**SET PROBLEM 1:**
In the thread on plotting duplicate points in ggplot, list each way the first reply gives to make duplicate points visible.
**SET PROBLEM 2:**
From the thread on plotting duplicate points in ggplot, reproduce the passage starting at "delta.i = sort.fun(delta[1:sum(rows),cols],sort)" and ending at "return(delta[order(distance,decreasing=(dir==-1)),])".

----- SELECTION

Can you please tell me that is there any other way to plot data with duplication in more better way than this one ? The duplication is not clear in this plot.
library(ggplot2)
p <- ggplot(output, aes(output$Longitudes, output$Latitudes))
p + geom_text(aes(x = jitter(output$Longitudes), y =
jitter(output$Latitudes)),check_overlap = FALSE, size =5)
p + geom_point(position = "jitter")
The purpose of showing the duplication on a particular point is to show the occurrences.
To visualize duplicate points you can:
Add jitter (eg., use geom_jitter)
Lower alpha (eg., alpha = 0.1)
Decrease size of points (eg., size = 1)
Change shape of points (eg., shape = 21)
Code:
# Generate data
df <- reshape2::melt(data.frame(A = rep(0, 1e3), B = rep(1, 1e3)))
# Plot data
library(ggplot2)
ggplot(df, aes(variable, value)) +
geom_jitter(alpha = 0.5, size = 2, shape = 21) +
theme_classic()
Plot:
This is actually one of my biggest gripes about ggplot.
So much so that I wrote my own solution (other than jitter / alpha).
Solution
Essentially it is a new "position" called position_bunch, which distributes the points at each unique (X,Y) according to a pattern. It can be used like:
g = ggplot(...) +
geom_point(
position = position_bunch(
shape = 'hex',
width = .7,
sort = TRUE,
)
)
yielding stuff like:
Implementation
position_bunch = function(shape='hex',width=0.5,sort=1) {
if (shape == 'hex') {
n.layer.fun = n.layer.hex
delta.fun = delta.hex
}
if (shape == 'square') {
n.layer.fun = n.layer.square
delta.fun = delta.square
}
if (shape == 'spiral') {
n.layer.fun = n.layer.spiral
delta.fun = delta.spiral
}
if (sort) {
sort.fun = sorting.fun
} else {
sort.fun = identity
}
cols = c('x','y')
return(ggproto('PositionBunch',Position,
required_aes = cols,
compute_layer = function(self,data,params,layout) {
select = function(x,y) {
return((data$x==x) & (data$y==y))
}
u = unique(data[,cols])
n = mapply(function(x,y) {sum(select(x,y))},u$x,u$y)
l.max = n.layer.fun(max(n))
delta = sort.fun(delta.fun(l.max),1)
for (i in 1:nrow(u)) {
rows = select(u$x[i],u$y[i])
delta.i = sort.fun(delta[1:sum(rows),cols],sort) * (width/2/l.max)
data[rows,cols] = data[rows,cols] + delta.i
}
return(data)
})
)
}
sorting.fun = function(delta,dir) {
distance = apply(delta,1,function(d){sum(d^2)})
return(delta[order(distance,decreasing=(dir==-1)),])
}
# -----------------------------------------------------------------------------
# hex
n.layer.hex = function(n) {
return(floor(1+(-3+sqrt(9+12*(n-1)))/6))

----------
----- DATA EXCERPTS

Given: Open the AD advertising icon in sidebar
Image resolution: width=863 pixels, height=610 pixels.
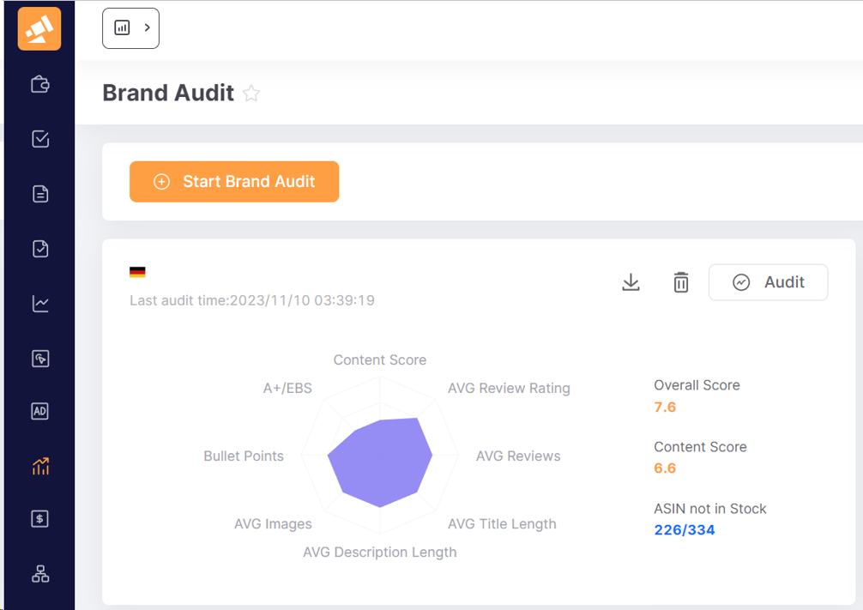Looking at the screenshot, I should (x=40, y=412).
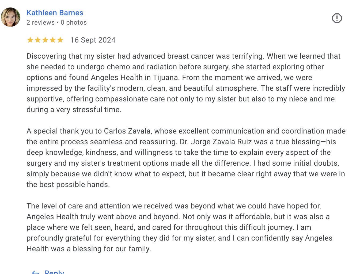Click the first rating star
This screenshot has width=356, height=274.
30,40
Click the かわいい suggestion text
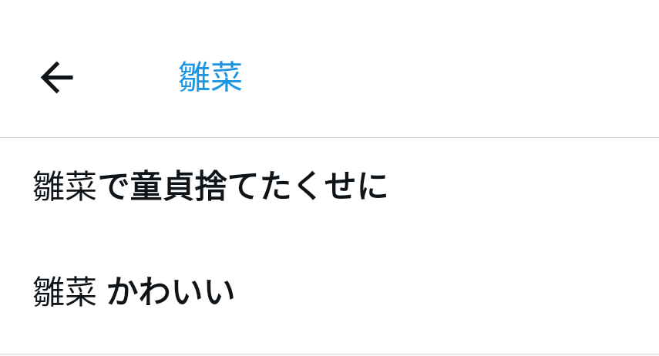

----------

**SOLUTION 1:**
- Add jitter (e.g., use geom_jitter)
- Lower alpha (e.g., alpha = 0.1)
- Decrease the size of points (e.g., size = 1)
- Change the shape of points (e.g., shape = 21)

**SOLUTION 2:**
delta.i = sort.fun(delta[1:sum(rows),cols],sort) * (width/2/l.max)
data[rows,cols] = data[rows,cols] + delta.i
}
return(data)
})
)
}
sorting.fun = function(delta,dir) {
distance = apply(delta,1,function(d){sum(d^2)})
return(delta[order(distance,decreasing=(dir==-1)),])